Stored items
┄┄┄┄┄┄┄┄┄┄

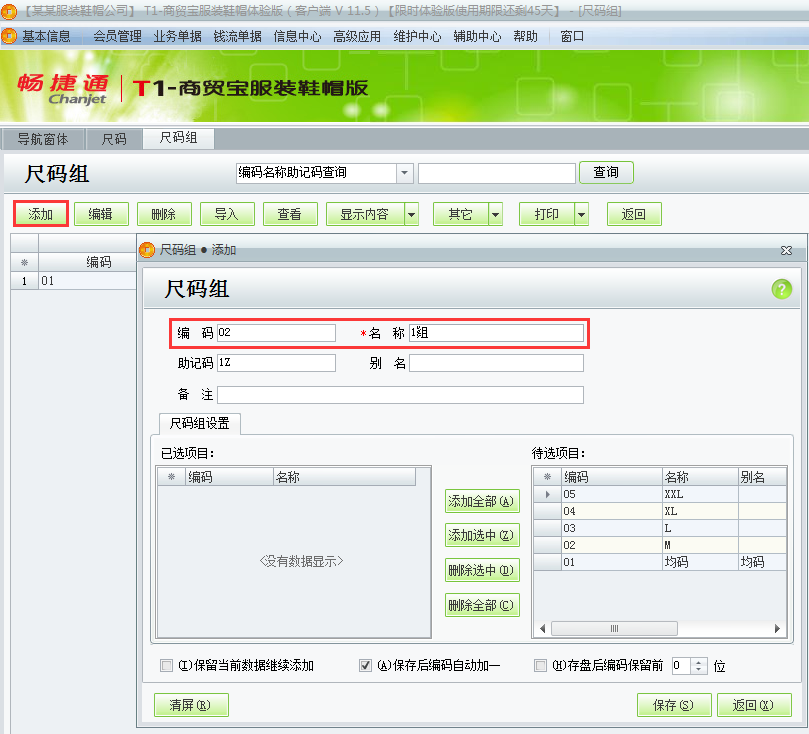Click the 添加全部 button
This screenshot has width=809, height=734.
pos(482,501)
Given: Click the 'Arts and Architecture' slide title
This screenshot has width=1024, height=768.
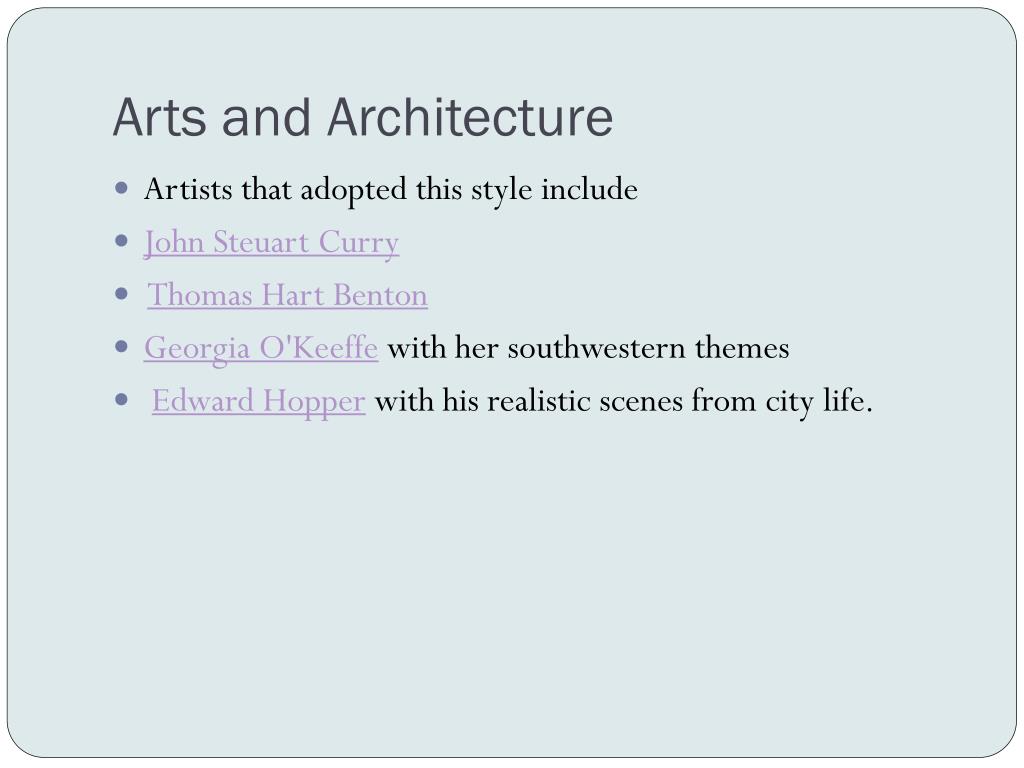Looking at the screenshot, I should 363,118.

┄┄┄┄┄┄┄┄┄┄

Task to complete — The exact lines from the one containing "Given: Click the" through the end of the data are to be copied, with both ends kept and pictures left out.

Exercise result —
Given: Click the 'Arts and Architecture' slide title
This screenshot has width=1024, height=768.
Looking at the screenshot, I should 363,118.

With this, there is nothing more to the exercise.